A luz ofuscante do flash devolveu-lhe a rua. Começou a andar a passo lento como quem precisa de tempo para fazer bem as perguntas. Acabou por regressar, caminhando como se a casa estivesse do outro lado do mundo. Sentado à escrivaninha, tocou a face com a ponta dos dedos, experimentou retirá-la. Mas era impossível removê-la. Levantou-se e começou a andar em círculos, parando de vez em quando para olhar o espelho. Quis desenhar no semblante o ar grave que lhe enchia os pulmões mas nada se alterava, nem uma prega, nem um sinal de afectação. Tocou o telefone. Tinham encontrado o suspeito, era chamado a identificá-lo.

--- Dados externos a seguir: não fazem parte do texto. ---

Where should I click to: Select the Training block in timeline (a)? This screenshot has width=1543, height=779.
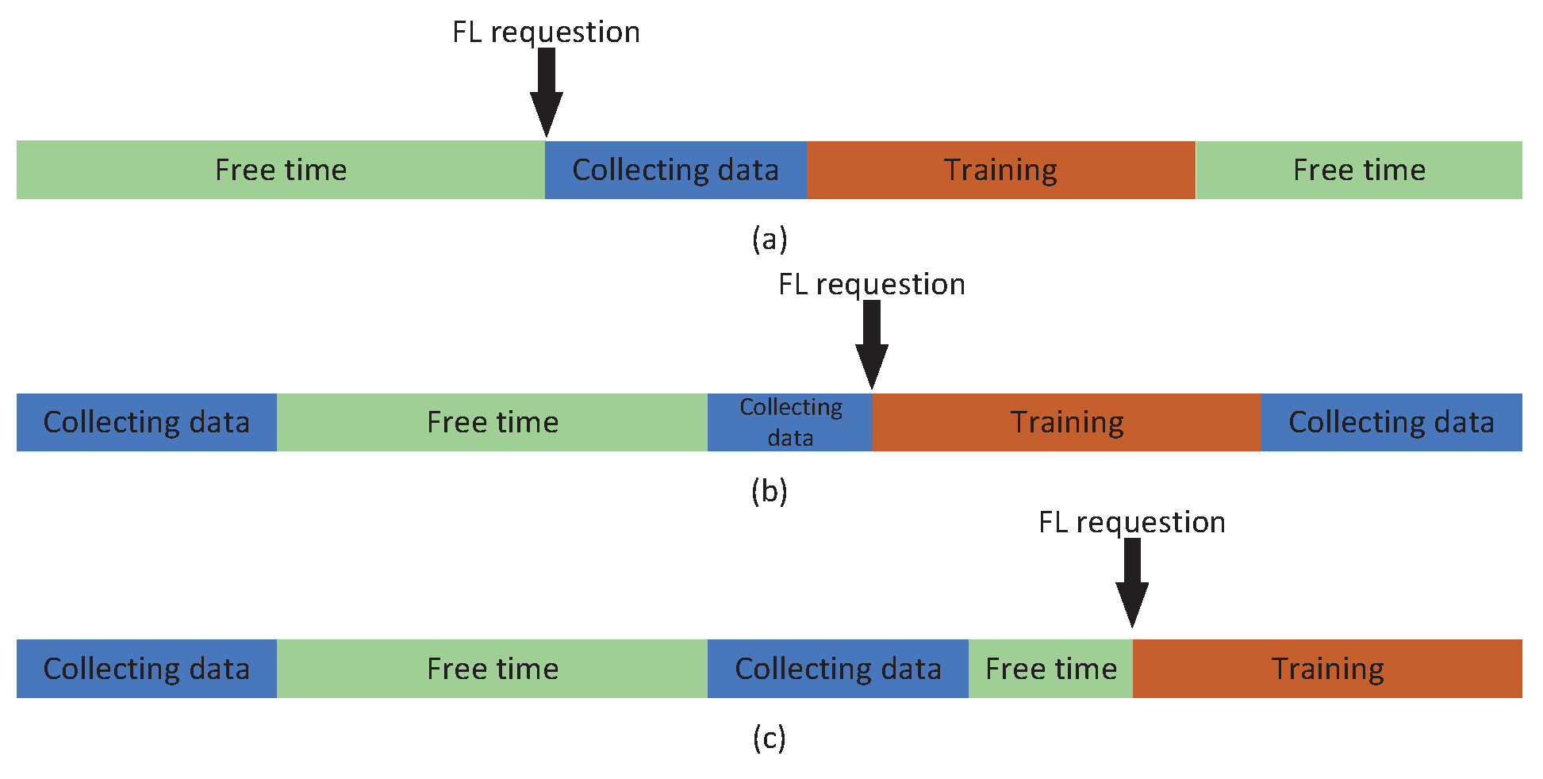coord(1000,170)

Ocorreu-lhe dizer que não o tinha visto, que dormia durante o assalto, etc, mas achou melhor calar-se. Entrou no departamento e deu de caras consigo próprio, quer dizer, com alguém com as suas feições, a ser fotografado de frente, de lado, de costas. E, quando teve que falar, disse com o seu novo ar apolíneo, mas com as mãos crispadas, escondidas nos bolsos: “Não, não é ele”. Custava-lhe que uma só das suas sobrancelhas enfrentasse o cárcere ou que os seus olhos vissem de frente a cadeira eléctrica (sabe-se lá que condenações inspirava a conduta daquele impostor). Saiu e ficou à espera, do outro lado, no café. Queria dizer-lhe “isto não fica assim”, mas não o viu sair e já era escuro quando desistiu. Nessa noite encontrou o suspeito em sonho e aconteceu aquilo que sempre temera: ser reconhecido. Desde então, não há sonho que não lhe ocupe a memória o dia inteiro. Mas, por mais que contemple a fotografia que traz no bolso, não se lembra de quem é. Parece-lhe ter nas mãos um daqueles ditadores fotografados de frente, cujo semblante de ninguém conquista a confiança popular, envergando o slogan “dar a cara pela eternidade”.